CARLOS: Y antes de que hablara le dije, “Coge lo que necesites, vete a casa de tus padres o donde quieras las dos semanas que quedan para que el cabrón de mi sobrino se largue de una puta vez de esta casa, luego hablaremos”, y así lo hizo, sin decir nada, solo mirándome con carita de avergonzada y sin parar de llorar preparó una maleta y se fue, esperé que llegara mi sobrino y lo senté en la misma silla para decirle, “Eres el hijo de mi hermana, pero también el hijo de la gran puta más grande que conozco, ya puedes recoger tus cosas y largarte de esta casa cabrón de mierda, te he reservado una habitación en el hotel de la universidad los días que te quedan por estar por aquí, no quiero que mi hermana tenga que gastarse más dinero en una mierda como tú, espero no verte más en tu puta vida, lárgate”.

Se quedó en silencio bebiendo con la vista un poco perdida.

YO: ¿Estás bien Carlos?, si quieres lo dejamos aquí.

Me miró que parecía que había recuperado fuerzas.

CARLOS: No, no, seguimos, me quedé solo en casa y triste como te puedes imaginar, se me ocurrió llamar a mi cuñada Patri, era la persona a la que le tenía suficiente confianza para explicárselo y desahogarme, la llamé por teléfono para preguntarle si nos podíamos ver y vino a casa al momento, nos abrazamos al entrar, ella notó por el abrazo que algo pasaba, nos sentamos en el sofá y se lo expliqué todo, me volvió a abrazar y lloré en su hombro, en esos primeros momentos me ayudo mucho…

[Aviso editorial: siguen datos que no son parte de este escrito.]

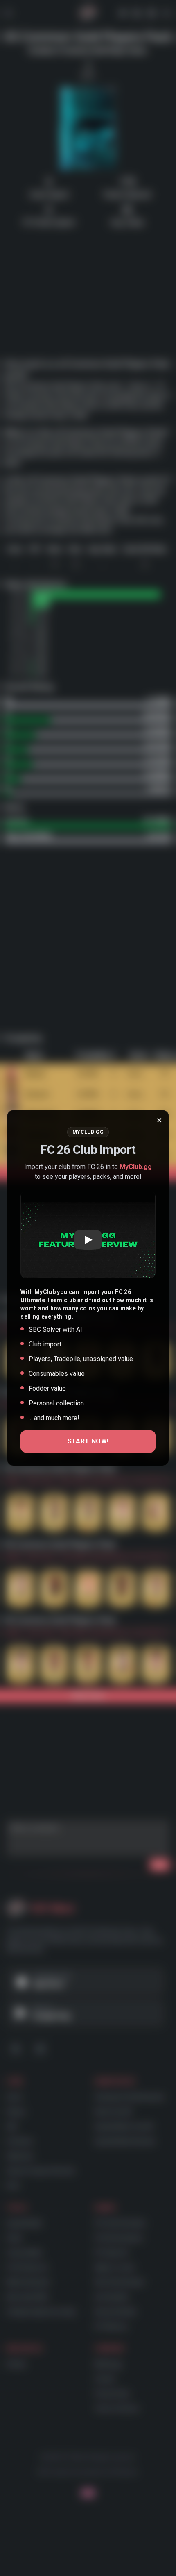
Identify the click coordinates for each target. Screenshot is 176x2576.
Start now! (88, 1441)
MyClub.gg (136, 1167)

Yo levanté las cejas mirándolo.

CARLOS: …pero no de la manera que té piensas cabroncete.

Nos reímos y el siguió hablando.

CARLOS: Entre semana me ayudó con los niños haciéndonos compañía, me encantaba estar a su lado, era cariñosa con todos y se preocupaba de nuestro bienestar, me envió un mensaje Sofía, para pedirme permiso para ir a buscar a los niños al colegio el viernes, para pasar con ellos el fin de semana que los echaba mucho de menos, habló con su hermana y le pidió que nos cuidara por ella, todo correcto, les hice una maleta a los niños para el fin de semana, me pareció lógico que estuvieran con su madre, aprovechamos para montar una cena el sábado con Víctor, nos tomamos luego varias copas y nos lo pasamos muy bien los tres distrayéndome por un rato de mi “problema”.

Miré la hora por inercia.

CARLOS: ¿Se te ha hecho tarde?, si quieres quedamos otro día, ahora que me he lanzado a explicarte la historia me gustaría acabarla.

YO: No tranquilo, déjame llamar a Sara para decirle que llegaré más tarde y seguimos.

Me levanté y caminé un poco para estirar las piernas y llamar a mi pareja, cuando llegué de nuevo a la mesa él estaba llamando diciendo que llegaría tarde porque estaba cenando con un amigo.

CARLOS: ¿Pedimos algo para cenar?

YO: Perfecto.

Y lo que empezó como un almuerzo se iba a convertir en una cena también.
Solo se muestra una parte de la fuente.